Das Stadtkino ist ins Künstlerhaus gesiedelt und etabliert sich dort mit Gastronomie und Reihen wie dem neuen »Widerstandskino«. © Stadkino

Inhaltliche Arbeit

In der Konkurrenz um Aufmerksamkeit, Zeit und Budget der Gäste sind auch Kinos gezwungen, den Kinobesuch zum Event hochzukochen, weswegen immer mehr Kinos auf Reihen und Specials setzen. Norman kann das nachvollziehen, will sich nach Möglichkeit aber nicht wiederholen: »Ich bin aktuell auf der Suche, ich möchte auch im Stadtkino Neues probieren und setze unter anderem auf eine inhaltliche Arbeit wie die Nachhaltigkeit in #kinodenktweiter im Gartenbaukino, oder im Stadtkino die Reihe ›Widerstandskino‹.« Das bringt neue Kontakte und ganz neue Kooperationen. Und während das Gartenbaukino kein dezidiert politischer Raum ist, soll dies im Stadtkino eine Rolle spielen.
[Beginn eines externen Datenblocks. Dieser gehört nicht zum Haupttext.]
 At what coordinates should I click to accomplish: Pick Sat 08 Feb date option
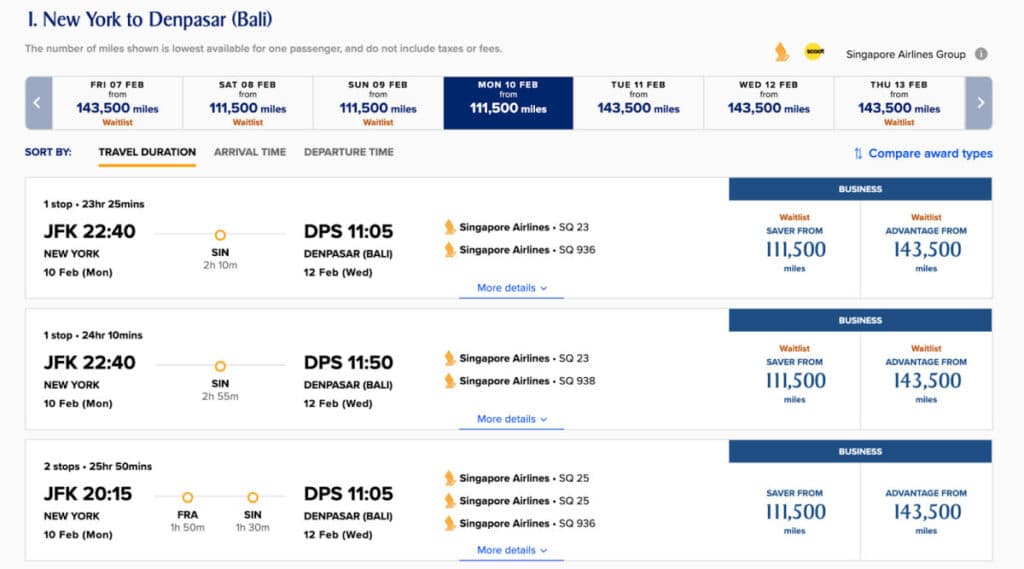click(247, 103)
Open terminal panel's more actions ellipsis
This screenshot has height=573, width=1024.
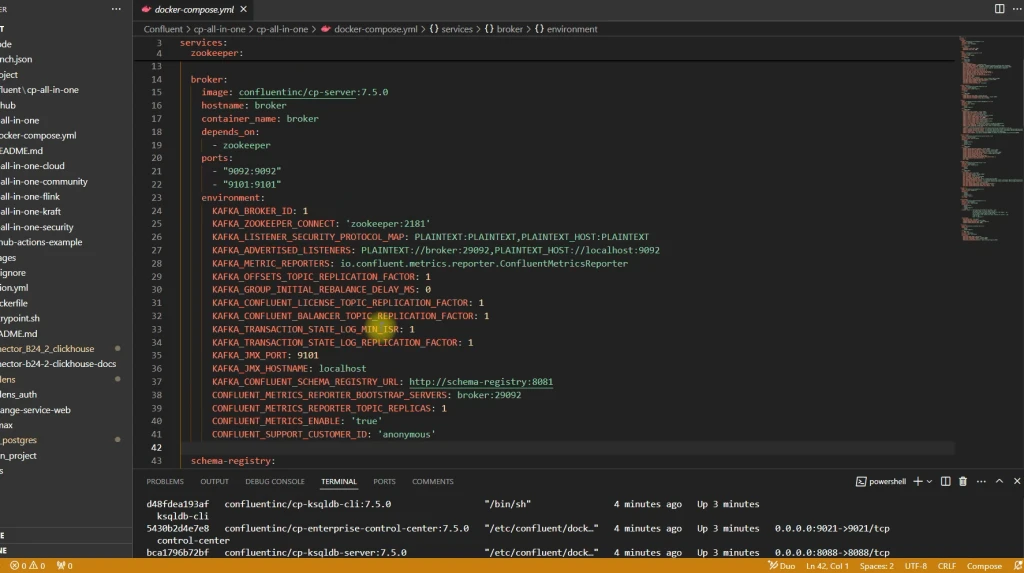[x=979, y=481]
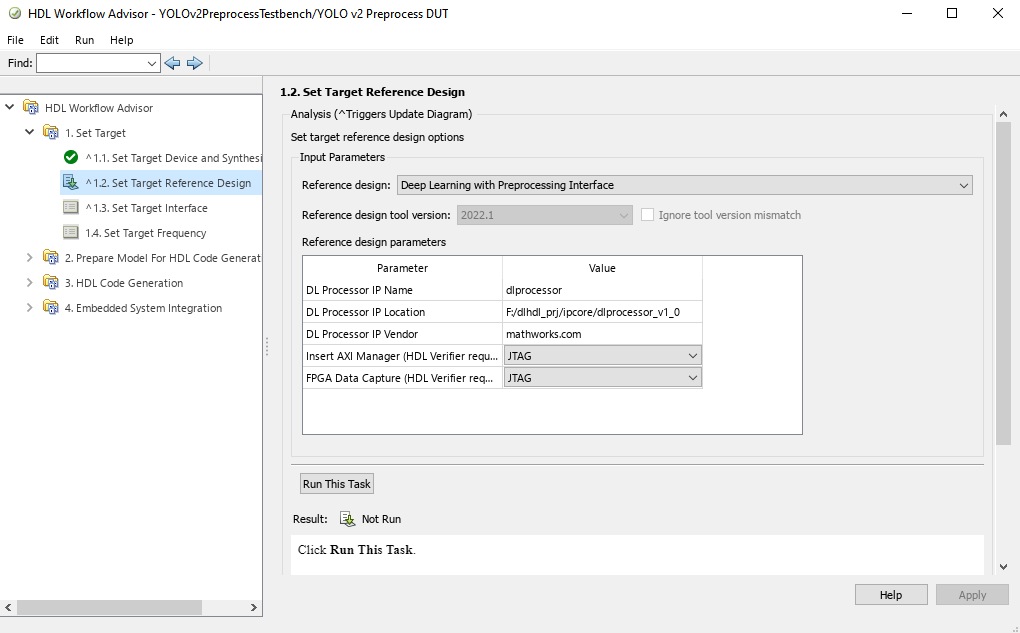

Wichtig bleibt im Gartenbaukino auch 70mm als Filmformat, das mit neuen Events gefeiert werden soll. Auch das ist eine Form der Auseinandersetzung mit der Geschichte des Kinohauses selbst. Im Stadtkino gibt es die funktionierende Reihe »Frühstückskino« in Zusammenarbeit mit dem beliebten Lokal »Ludwig und Adele« im Kinofoyer, im Gartenbaukino bleiben »Schinken« und »Strahler 80« auf dem Programm.

Veraltete Strukturen

Zum österreichischen Film hat Shetler kein besonders anderes Verhältnis als zu Filmen aus anderen Ländern. Es gibt für ihn keine Vorab-Umarmung, aber auch keine per se kritische Haltung – abgesehen davon, dass er den Begriff eines Nationalkinos an sich als schwierig empfindet. Über die Premieren im Gartenbaukino entstehen viele Kontakte, zudem ist Shetler nachhaltig geprägt von Haneke und Seidl und gerät bei manchen aktuellen Filmemachern geradezu ins Schwärmen. Was Shetler aber wichtig ist: »Es gibt in diesem Land so viele veraltete Strukturen! Als Beispiel sei die Nominierung des letzten Films von Michael Haneke für den Auslandsoskar genannt. Das ist eine kurzsichtige Haltung, da hätte man ›Die beste aller Welten‹ nominieren müssen. Der Film ist seit Berlin ein Hype, die Leute lieben ihn und Adrian Goiginger hat ihn außerhalb der großen, etablierten Produzentenstrukturen in die Welt gesetzt. Den Mut hätte man haben müssen und dieser Film wäre international auch verstanden worden. Es ist nichts gegen Haneke und ›Happy End‹ einzuwenden, aber das ist eine vertane Chance. Da muss man sich fragen, wer das entscheidet und welche Interessen hier vertreten werden. Jedenfalls nicht die eines modernen, jungen, aufstrebenden österreichischen Films.« Ihm fehlt die Aufmerksamkeit für die jungen FilmemacherInnen oder auch für die Avantgarde, er beobachtet aber eine Bewegung, die sich losgelöst hat: »Vielleicht geht da nun was los, nachdem die Diagonale oder auch das Filmmuseum und bald die Viennale jung besetzt sind.« Shetler schwärmt von persönlichen Werken, von Ludwig Wüst, dessen Roadmovie »Aufbruch« gerade auf der Berlinale Weltpremiere feierte und mit dem er sich auch über den Stadtkino-Verleih auseinandersetzt. Da ist er gerne dran und arbeitet daran, dass diese Filme ins Kino kommen. Filmisch ist ihm das wichtiger als die größeren, heimischen 3-, 4-Millionen-Euro-Produktionen. Er spricht begeistert von FilmemacherInnen, die »vielleicht auch nichts anderen können und einfach Filme machen müssen«. Dazu gehört für ihn auch Ruth Kaaserers »Gwendolyn«, eine dokumentarische Annäherung an eine krebskranke Gewichtheberin, die »sich als Film vollkommen dem Subjekt unterordnet – einer der tollsten Dokumentarfilme der letzten Jahre.« Er sieht sich mit dem Stadtkino im Dienste der FilmemacherInnen und nicht einer Industrie oder Struktur – aber auch nicht als Auffangbecken für Filme, die sonst keiner will.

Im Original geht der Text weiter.